Il collabore avec la revue Eléments d'Alain de Benoist, tout
en étant chroniqueur à « TVLibertés » et à
« Realpolitik-TV », site de géopolitique créé en
2010 par l'ancien député européen FN Aymeric Chauprade.
Des
conférenciers très typés
Le
profil des sept conférenciers accueillis en 2017 par le Cercle Pol
Vandromme est fort semblable. Ils sont tous extrêmement typés,
appartenant à une droite très activiste : Robert Ménard a été
élu maire de Béziers avec le soutien du FN (sur celui-ci lire le dossier de RésistanceS.be ici). François Bousquet, le
biographe de Patrick Buisson (voir plus loin), est le rédacteur en
chef-adjoint d'Eléments. Le journaliste Michel Marmin est
l'une des figures historiques du GRECE. Le journaliste Eric Branca a
été, jusqu'en 2016, le directeur de la rédaction du très droitier
hebdo Valeurs Actuelles . L'historien africaniste Bernard
Lugan fut membre de l'Action française dans sa jeunesse. Il a
abandonné tout militantisme d'extrême droite. Jusqu'en 2005, il a
animé une émission mensuelle sur Radio Courtoisie. Il accorde des
interviews à Minute et Présent, classés à l'extrême
droite.
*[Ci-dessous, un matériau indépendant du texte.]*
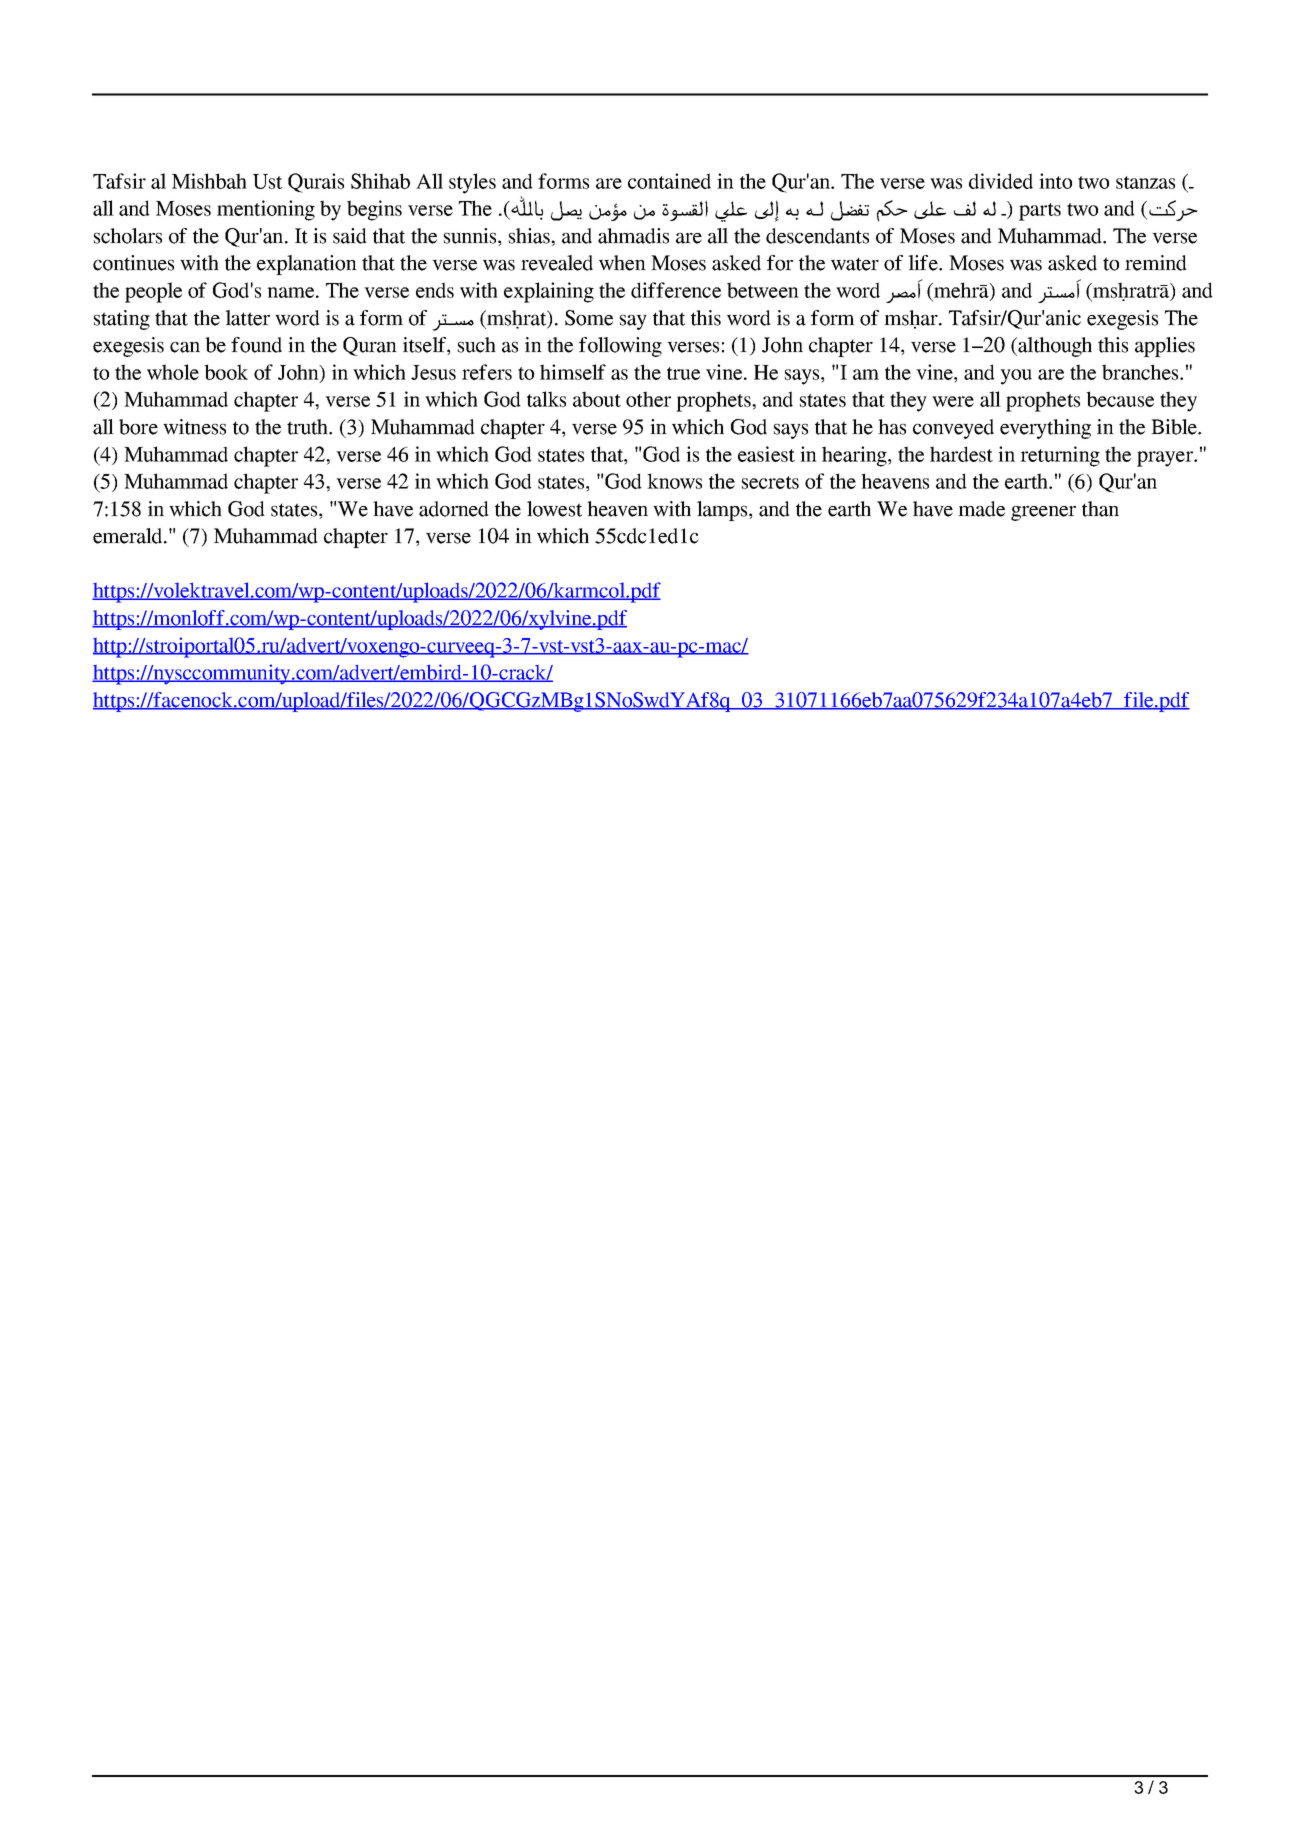 The width and height of the document is (1300, 1838). Describe the element at coordinates (648, 399) in the document. I see `other` at that location.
Xavier Raufer, essayiste spécialisé dans les questions de
sécurité et de terrorisme, a milité dans sa jeunesse au sein du
mouvement d'extrême droite « Occident ». Et fut
l'orateur d'une conférence du Valais Belang, comme l'avait
révélé en 2010 RésistanceS.be.
L'essayiste François Rouvillois fut l'un des activistes du mouvement
nationaliste « Action française ». Depuis septembre
2017, il est membre du comité éditorial de L'Incorrect,
nouvelle revue « à droite toute », selon le Figaro.
Vieux
fonds de marmite
Ce
mercredi soir, le Cercle Pol Vandromme accueille son douzième
conférencier, Patrick Buisson. Comme la plupart de ses prédécesseurs
à la tribune de ce cercle sélect, Buisson a un passé très fourni
à l'extrême droite (il fut l'un des boss du journal Minute).
Comme
beaucoup de ses prédécesseurs, il a officiellement coupé tout
lien organique avec cette dernière (notamment avec le FN, dont il
fut l'un des conseillers de son président-fondateur, Jean-Marie Le
Pen). Comme la plupart de ses prédécesseurs, il véhicule des idées
le classant à la droite de la droite (véritable spin
doctor de Nicolas
Sarkozy, il est le stratège du siphonnage de l'électorat frontiste
pour son compte et reste actuellement l'un des idéologues - de
l'ombre - préféré de la droite « républicaine », dans
sa version « pure et dure »).« Des
idées nouvelles », promettait Alain Lefebvre, le fondateur
du Cercle Pol Vandromme. Et s'il s'agissait, ni plus, ni moins, des
vieux fonds de marmite de la droite radicale la plus classique ?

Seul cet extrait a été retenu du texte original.